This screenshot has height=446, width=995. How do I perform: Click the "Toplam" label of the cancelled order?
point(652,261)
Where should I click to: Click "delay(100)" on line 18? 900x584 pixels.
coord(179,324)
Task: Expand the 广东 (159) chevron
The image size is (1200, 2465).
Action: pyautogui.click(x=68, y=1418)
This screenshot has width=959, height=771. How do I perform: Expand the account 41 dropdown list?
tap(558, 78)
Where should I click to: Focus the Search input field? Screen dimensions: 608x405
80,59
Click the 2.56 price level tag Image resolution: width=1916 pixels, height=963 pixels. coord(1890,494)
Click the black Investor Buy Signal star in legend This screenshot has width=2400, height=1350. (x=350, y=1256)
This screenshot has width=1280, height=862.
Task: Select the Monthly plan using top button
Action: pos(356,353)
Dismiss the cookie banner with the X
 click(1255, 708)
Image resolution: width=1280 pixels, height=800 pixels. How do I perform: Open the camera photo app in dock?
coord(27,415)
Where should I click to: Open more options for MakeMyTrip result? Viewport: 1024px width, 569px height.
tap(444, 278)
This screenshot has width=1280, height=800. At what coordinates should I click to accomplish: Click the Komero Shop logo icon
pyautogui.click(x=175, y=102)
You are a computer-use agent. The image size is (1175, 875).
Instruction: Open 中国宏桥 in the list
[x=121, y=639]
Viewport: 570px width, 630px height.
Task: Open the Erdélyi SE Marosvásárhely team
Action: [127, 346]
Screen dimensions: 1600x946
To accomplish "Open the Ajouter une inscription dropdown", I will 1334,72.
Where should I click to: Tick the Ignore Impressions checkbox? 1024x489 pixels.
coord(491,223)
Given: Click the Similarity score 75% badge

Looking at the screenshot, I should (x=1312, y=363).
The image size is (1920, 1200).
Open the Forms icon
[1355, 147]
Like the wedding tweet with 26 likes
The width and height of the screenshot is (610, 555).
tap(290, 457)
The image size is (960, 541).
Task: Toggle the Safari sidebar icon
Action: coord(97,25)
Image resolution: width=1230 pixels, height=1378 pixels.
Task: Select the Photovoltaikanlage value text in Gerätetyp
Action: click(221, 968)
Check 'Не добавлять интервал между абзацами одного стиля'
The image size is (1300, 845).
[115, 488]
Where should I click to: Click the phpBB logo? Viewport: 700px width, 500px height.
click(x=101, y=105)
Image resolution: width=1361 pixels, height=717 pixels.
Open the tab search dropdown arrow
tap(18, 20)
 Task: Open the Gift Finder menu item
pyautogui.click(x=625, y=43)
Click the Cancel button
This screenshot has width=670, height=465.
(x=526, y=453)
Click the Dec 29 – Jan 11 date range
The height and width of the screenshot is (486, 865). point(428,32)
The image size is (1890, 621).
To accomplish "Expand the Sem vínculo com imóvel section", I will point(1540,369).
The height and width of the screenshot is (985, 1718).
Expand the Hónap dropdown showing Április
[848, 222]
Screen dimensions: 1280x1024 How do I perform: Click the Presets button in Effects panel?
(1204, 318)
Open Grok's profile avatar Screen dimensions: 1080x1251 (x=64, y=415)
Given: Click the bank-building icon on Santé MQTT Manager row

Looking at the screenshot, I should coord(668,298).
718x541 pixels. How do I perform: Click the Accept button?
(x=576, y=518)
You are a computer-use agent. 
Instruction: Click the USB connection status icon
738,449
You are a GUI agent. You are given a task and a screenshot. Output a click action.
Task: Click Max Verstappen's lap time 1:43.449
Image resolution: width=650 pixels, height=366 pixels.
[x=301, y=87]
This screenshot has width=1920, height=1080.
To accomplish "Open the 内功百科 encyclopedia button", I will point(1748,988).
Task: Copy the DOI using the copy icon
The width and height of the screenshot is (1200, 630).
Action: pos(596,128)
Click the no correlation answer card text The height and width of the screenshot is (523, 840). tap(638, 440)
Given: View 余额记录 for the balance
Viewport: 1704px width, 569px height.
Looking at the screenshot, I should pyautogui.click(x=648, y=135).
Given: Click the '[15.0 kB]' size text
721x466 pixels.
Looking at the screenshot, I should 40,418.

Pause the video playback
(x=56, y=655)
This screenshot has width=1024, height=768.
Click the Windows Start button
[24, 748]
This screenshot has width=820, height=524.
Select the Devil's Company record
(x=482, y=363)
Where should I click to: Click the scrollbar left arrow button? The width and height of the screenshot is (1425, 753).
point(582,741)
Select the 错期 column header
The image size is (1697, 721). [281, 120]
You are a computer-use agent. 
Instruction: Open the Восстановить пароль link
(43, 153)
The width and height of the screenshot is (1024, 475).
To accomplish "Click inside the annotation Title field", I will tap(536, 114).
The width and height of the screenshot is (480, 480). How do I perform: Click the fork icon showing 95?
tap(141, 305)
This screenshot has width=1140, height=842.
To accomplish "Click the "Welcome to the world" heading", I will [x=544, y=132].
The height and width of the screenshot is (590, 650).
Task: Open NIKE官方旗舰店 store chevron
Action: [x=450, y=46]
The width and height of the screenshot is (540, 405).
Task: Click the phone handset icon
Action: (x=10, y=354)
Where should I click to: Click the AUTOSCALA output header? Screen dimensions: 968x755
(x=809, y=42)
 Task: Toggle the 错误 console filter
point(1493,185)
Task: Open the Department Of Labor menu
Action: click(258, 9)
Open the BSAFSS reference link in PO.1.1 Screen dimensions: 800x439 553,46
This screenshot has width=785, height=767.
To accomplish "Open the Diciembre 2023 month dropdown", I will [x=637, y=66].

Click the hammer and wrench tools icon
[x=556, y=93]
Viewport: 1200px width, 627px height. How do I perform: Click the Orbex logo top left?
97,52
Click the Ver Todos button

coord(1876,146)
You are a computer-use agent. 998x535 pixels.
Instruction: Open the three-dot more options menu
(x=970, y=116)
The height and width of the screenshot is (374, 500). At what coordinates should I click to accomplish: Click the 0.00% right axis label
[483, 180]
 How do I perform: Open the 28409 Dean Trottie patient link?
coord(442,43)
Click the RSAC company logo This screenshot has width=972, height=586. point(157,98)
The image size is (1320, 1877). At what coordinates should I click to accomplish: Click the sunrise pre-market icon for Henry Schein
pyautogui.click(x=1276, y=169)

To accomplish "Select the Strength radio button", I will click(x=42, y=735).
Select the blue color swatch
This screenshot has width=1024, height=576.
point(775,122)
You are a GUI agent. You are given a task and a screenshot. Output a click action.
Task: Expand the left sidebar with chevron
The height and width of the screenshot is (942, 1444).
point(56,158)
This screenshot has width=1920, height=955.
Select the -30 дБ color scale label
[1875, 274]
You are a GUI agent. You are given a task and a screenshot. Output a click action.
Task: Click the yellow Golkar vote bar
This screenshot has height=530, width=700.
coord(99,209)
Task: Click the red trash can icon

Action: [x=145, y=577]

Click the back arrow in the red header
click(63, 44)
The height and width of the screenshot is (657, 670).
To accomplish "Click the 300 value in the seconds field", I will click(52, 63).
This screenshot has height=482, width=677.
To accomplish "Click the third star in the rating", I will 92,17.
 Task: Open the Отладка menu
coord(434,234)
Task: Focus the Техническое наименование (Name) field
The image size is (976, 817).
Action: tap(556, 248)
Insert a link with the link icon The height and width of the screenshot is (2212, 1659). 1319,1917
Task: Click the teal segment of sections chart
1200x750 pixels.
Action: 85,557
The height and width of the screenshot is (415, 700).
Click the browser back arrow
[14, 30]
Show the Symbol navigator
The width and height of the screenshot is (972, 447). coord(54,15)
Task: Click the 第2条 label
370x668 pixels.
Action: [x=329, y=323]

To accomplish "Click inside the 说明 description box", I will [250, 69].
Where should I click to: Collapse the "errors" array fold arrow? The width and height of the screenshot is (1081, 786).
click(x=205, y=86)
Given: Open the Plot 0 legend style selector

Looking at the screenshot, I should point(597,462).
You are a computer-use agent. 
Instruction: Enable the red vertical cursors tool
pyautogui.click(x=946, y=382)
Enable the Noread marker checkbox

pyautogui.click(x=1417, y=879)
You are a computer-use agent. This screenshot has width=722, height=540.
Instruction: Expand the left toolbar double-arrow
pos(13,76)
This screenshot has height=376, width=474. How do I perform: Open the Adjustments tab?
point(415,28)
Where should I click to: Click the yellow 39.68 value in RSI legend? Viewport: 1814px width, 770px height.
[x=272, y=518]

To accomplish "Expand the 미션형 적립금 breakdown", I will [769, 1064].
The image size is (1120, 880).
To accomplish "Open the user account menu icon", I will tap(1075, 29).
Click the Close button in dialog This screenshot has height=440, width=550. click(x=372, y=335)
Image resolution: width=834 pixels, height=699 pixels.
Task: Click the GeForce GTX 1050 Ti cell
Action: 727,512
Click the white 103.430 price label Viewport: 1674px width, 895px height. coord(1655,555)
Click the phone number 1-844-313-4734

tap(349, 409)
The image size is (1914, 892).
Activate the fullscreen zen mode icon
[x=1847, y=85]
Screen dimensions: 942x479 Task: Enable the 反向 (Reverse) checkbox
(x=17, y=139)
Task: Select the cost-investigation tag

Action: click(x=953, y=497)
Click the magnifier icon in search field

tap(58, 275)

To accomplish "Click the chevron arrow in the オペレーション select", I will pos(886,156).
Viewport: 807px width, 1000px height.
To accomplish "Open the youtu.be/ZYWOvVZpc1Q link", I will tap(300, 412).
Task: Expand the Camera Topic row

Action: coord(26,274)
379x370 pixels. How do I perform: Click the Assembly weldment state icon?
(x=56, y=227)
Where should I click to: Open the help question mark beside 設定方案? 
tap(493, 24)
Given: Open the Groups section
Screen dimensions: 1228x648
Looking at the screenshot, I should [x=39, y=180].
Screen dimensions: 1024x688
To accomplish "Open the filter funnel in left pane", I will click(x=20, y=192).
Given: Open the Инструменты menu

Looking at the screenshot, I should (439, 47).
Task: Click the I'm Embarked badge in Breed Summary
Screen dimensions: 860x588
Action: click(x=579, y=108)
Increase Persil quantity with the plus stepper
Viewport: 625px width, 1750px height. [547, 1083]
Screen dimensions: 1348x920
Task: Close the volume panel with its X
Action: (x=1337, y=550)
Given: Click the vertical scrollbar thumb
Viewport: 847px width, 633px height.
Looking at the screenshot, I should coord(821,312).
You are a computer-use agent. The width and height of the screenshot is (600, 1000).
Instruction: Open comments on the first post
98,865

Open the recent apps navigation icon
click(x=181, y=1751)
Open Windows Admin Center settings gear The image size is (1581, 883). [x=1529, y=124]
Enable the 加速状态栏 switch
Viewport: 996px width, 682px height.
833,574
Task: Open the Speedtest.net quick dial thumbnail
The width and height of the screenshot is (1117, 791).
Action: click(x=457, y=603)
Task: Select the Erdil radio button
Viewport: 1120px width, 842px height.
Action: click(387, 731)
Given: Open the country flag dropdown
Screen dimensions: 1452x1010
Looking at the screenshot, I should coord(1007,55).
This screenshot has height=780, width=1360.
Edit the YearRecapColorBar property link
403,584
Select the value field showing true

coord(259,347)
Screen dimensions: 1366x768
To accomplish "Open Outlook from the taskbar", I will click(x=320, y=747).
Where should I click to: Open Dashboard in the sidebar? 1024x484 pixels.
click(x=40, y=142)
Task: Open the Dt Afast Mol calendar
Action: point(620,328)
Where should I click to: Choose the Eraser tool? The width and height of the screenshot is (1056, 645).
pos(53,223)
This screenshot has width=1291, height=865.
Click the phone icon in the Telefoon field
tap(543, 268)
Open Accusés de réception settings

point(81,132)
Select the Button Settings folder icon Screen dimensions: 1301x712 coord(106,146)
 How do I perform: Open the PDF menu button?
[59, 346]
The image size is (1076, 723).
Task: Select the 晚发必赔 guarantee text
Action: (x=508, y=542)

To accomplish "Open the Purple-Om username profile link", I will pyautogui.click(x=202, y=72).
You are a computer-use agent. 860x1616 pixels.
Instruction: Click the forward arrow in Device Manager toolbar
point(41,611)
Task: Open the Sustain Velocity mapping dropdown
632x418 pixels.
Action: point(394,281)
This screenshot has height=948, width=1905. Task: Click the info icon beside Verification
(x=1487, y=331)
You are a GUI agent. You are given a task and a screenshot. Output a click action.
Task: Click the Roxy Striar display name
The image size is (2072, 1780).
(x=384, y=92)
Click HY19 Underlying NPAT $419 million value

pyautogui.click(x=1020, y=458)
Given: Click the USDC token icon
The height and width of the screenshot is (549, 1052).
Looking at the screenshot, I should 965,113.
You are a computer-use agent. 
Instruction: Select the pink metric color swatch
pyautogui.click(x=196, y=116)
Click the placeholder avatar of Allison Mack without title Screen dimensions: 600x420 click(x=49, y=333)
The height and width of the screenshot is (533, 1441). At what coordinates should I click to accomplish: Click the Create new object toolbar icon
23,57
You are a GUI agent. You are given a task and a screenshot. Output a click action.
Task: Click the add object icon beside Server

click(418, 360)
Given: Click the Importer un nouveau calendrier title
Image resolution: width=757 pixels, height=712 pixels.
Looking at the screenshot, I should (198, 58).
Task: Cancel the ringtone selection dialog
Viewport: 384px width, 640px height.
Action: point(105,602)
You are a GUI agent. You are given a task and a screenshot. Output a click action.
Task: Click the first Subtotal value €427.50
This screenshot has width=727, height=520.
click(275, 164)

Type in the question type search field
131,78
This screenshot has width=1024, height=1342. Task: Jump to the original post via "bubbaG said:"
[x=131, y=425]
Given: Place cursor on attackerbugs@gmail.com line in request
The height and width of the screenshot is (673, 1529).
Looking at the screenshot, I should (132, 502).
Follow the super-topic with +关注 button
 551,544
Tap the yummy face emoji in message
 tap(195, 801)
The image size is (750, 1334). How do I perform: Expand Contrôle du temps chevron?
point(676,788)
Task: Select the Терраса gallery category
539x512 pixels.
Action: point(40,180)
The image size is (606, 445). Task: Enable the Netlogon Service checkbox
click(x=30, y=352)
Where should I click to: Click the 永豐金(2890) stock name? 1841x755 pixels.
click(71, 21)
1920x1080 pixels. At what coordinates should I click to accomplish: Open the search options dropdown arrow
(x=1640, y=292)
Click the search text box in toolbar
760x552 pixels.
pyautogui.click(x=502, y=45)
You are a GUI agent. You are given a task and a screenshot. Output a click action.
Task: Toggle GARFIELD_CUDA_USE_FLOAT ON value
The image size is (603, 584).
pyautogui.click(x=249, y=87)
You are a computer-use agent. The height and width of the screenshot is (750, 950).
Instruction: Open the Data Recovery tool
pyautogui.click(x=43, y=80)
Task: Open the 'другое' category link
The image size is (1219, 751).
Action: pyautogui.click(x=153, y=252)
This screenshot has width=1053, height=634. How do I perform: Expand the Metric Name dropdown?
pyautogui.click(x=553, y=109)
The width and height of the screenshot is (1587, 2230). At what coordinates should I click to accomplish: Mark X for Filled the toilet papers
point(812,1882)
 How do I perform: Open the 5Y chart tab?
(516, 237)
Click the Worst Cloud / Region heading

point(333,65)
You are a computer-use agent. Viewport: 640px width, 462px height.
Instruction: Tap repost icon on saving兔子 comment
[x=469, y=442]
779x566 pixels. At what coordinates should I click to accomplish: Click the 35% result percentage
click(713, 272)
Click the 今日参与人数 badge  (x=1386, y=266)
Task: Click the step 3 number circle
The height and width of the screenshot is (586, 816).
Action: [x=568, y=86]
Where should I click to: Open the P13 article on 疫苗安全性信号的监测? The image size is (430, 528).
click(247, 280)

━━━━━━━━━━━━━━━━━━━━

> _PROMPT_
Print only these lines, please. They run from the start of the entries above to the line containing "You are a computer-use agent. The image", both ends included, and must match exactly.

> _SOLUTION_
This screenshot has height=446, width=995. How do I perform: Click the "Toplam" label of the cancelled order?
point(652,261)
Where should I click to: Click "delay(100)" on line 18? 900x584 pixels.
coord(179,324)
Task: Expand the 广东 (159) chevron
The image size is (1200, 2465).
Action: pyautogui.click(x=68, y=1418)
This screenshot has width=959, height=771. How do I perform: Expand the account 41 dropdown list?
tap(558, 78)
Where should I click to: Focus the Search input field? Screen dimensions: 608x405
80,59
Click the 2.56 price level tag Image resolution: width=1916 pixels, height=963 pixels. coord(1890,494)
Click the black Investor Buy Signal star in legend This screenshot has width=2400, height=1350. (x=350, y=1256)
This screenshot has width=1280, height=862.
Task: Select the Monthly plan using top button
Action: pos(356,353)
Dismiss the cookie banner with the X
 click(1255, 708)
Image resolution: width=1280 pixels, height=800 pixels. How do I perform: Open the camera photo app in dock?
coord(27,415)
Where should I click to: Open more options for MakeMyTrip result? Viewport: 1024px width, 569px height.
tap(444, 278)
This screenshot has width=1280, height=800. At what coordinates should I click to accomplish: Click the Komero Shop logo icon
pyautogui.click(x=175, y=102)
You are a computer-use agent. The image size is (1175, 875).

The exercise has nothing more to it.